Exercise aim:
Make an exact copy of the listing below.
[Start of Attachment]
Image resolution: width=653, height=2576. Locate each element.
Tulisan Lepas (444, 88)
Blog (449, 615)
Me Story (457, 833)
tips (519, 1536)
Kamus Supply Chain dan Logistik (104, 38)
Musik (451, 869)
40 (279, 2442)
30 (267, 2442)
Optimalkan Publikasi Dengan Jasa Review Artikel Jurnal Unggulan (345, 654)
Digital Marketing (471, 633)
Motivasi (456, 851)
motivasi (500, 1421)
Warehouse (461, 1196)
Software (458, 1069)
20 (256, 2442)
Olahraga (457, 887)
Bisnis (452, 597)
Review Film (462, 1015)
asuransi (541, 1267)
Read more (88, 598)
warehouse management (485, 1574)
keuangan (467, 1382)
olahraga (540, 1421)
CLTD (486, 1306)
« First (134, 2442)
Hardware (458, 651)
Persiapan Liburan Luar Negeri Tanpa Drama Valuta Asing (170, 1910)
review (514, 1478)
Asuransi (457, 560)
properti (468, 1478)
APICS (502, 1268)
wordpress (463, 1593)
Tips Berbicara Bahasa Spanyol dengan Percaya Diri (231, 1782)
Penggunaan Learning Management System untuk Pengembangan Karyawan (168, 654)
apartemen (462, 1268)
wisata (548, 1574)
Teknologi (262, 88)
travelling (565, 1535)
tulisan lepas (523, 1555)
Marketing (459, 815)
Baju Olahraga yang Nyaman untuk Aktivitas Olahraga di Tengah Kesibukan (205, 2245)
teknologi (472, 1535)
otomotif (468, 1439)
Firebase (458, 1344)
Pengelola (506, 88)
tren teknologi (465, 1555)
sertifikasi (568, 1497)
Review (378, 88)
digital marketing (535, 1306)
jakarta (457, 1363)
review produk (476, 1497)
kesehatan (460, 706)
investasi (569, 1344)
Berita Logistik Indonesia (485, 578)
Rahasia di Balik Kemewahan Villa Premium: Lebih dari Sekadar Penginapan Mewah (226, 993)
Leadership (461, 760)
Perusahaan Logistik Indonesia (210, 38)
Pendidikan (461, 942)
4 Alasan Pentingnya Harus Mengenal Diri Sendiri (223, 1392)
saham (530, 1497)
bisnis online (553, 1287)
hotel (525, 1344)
[End of Attachment]
Answer to this task:
Image resolution: width=653, height=2576. Locate each element.
Tulisan Lepas (444, 88)
Blog (449, 615)
Me Story (457, 833)
tips (519, 1536)
Kamus Supply Chain dan Logistik (104, 38)
Musik (451, 869)
40 (279, 2442)
30 (267, 2442)
Optimalkan Publikasi Dengan Jasa Review Artikel Jurnal Unggulan (345, 654)
Digital Marketing (471, 633)
Motivasi (456, 851)
motivasi (500, 1421)
Warehouse (461, 1196)
Software (458, 1069)
20 (256, 2442)
Olahraga (457, 887)
Bisnis (452, 597)
Review Film (462, 1015)
asuransi (541, 1267)
Read more (88, 598)
warehouse management (485, 1574)
keuangan (467, 1382)
olahraga (540, 1421)
CLTD (486, 1306)
« First (134, 2442)
Hardware (458, 651)
Persiapan Liburan Luar Negeri Tanpa Drama Valuta Asing (170, 1910)
review (514, 1478)
Asuransi (457, 560)
properti (468, 1478)
APICS (502, 1268)
wordpress (463, 1593)
Tips Berbicara Bahasa Spanyol dengan Percaya Diri (231, 1782)
Penggunaan Learning Management System untuk Pengembangan Karyawan (168, 654)
apartemen (462, 1268)
wisata (548, 1574)
Teknologi (262, 88)
travelling (565, 1535)
tulisan lepas (523, 1555)
Marketing (459, 815)
Baju Olahraga yang Nyaman untuk Aktivitas Olahraga di Tengah Kesibukan (205, 2245)
teknologi (472, 1535)
otomotif (468, 1439)
Firebase (458, 1344)
Pengelola (506, 88)
tren teknologi (465, 1555)
sertifikasi (568, 1497)
Review (378, 88)
digital marketing (535, 1306)
jakarta (457, 1363)
review produk (476, 1497)
kesehatan (460, 706)
investasi (569, 1344)
Berita Logistik Indonesia (485, 578)
Rahasia di Balik Kemewahan Villa Premium: Lebih dari Sekadar Penginapan Mewah (226, 993)
Leadership (461, 760)
Perusahaan Logistik Indonesia (210, 38)
Pendidikan (461, 942)
4 Alasan Pentingnya Harus Mengenal Diri Sendiri (223, 1392)
saham (530, 1497)
bisnis online (553, 1287)
hotel (525, 1344)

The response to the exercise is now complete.